This is the second in a series built around Q&A sessions from an online Catholic Writers Conference I was invited to participate in as an honorary member from a different faith. I’m a Baha’i, and was actually the only participant who wasn’t from a Christian denomination. It was fun!
Today’s question deals with literary license.
Q: How or where do you draw the line between literary license and portraying a current religion truthfully and accurately? That is, how far can you stray from current doctrine before you’ve borne false witness against the religion?
I think if you’re writing in the here and now, you simply must be as accurate as you possibly can. This means putting your own prejudices and biases on the shelf and trying to get to the reality of a faith before you lift your pen.
What this means, in part, is getting any doctrinal facts you use in a story from the horse’s mouth. In other words, to write about Islam, read the Qur’an and works by writers who are Muslim to find out what that faith teaches and how an individual believer relates to their faith. If you’re going to portray a devoutly Muslim character, you must have some understanding of why that character is Muslim. Especially if they converted from another faith. If you know someone who fits that description, consider interviewing them about how their faith impacts their everyday life.
If you want to provide counter arguments, by all means, research the work of detractors so you know what they’re saying, too. But if you can’t honestly understand why someone might become Muslim, I doubt you can write a convincing devoutly Muslim character.

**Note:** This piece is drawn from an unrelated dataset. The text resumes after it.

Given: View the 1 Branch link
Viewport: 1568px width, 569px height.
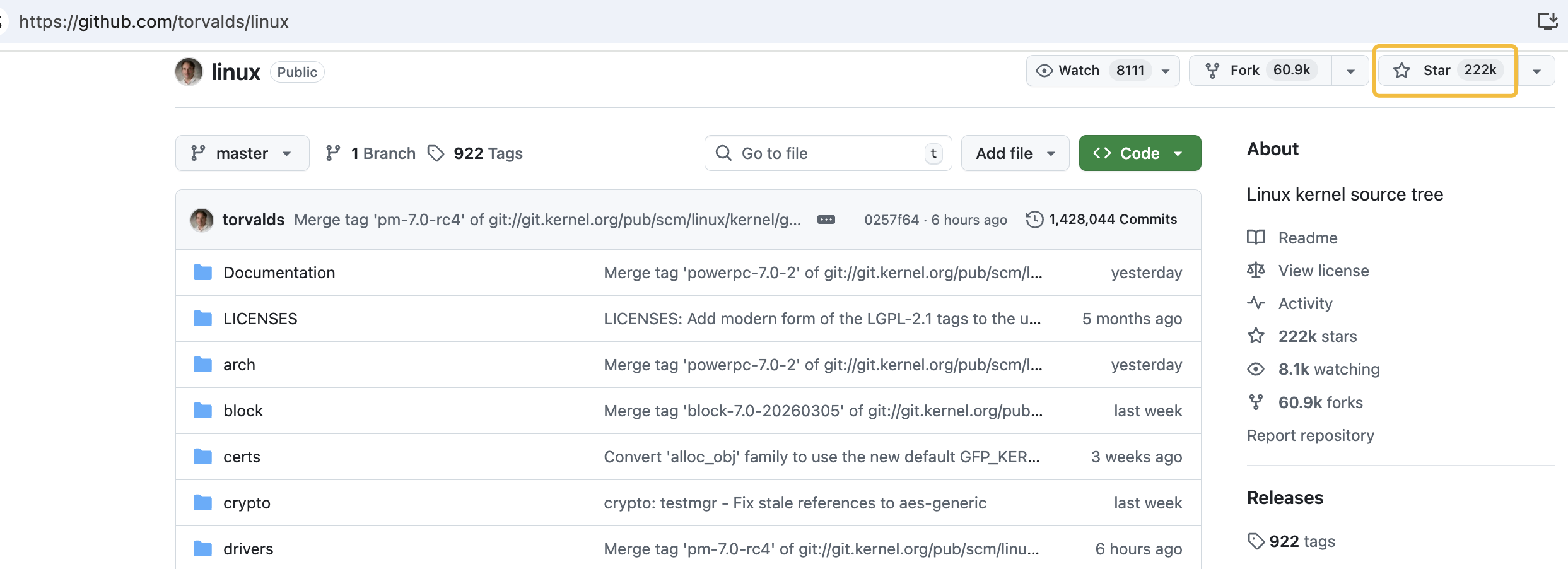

By way of example: I critiqued a short story in which the writer had portrayed a young Muslim convert from Catholicism. He made it clear that part of the reason this young man converted was perceived abuses within his family’s church. Yet, at the end of the story he has the young man cavalierly sit down to have a glass of wine with someone. He didn’t do his research well enough to realize that a devout Muslim would not drink alcohol and he’d established that this character was devout and observant of Islamic Law.
This sense of “fair play” I think, must extend to writing about one’s own faith, as well. Be factual, be truthful, be even-handed as a narrator. By that, I mean that I think it’s okay for a character to have polarized views on faith. Even to the point of preaching doctrine or embracing a heresy. This is history. This happens.
But I think that, in my role as Narrator, to project polarized views as a fact of a faith would do a disservice to the story and to the faith I’m portraying in it. I’d also be doing a disservice to the reader, who may take my words as representative of the faith and spread my false witness around.
If you’re writing about a real faith in the future, you might want to project where you think the faith might be heading given world trends. For example, what happens to a religious doctrine that’s built on time-bound prophecies that fail to be fulfilled as expected? That might project that the doctrine is simply replaced, or it is interpreted differently, or the group dissolves, or it tries to make the prophecies come true with funny or frightening results.
As long as you’re not presenting your own prognostications as prophetic, a literary license can make for a thought provoking read.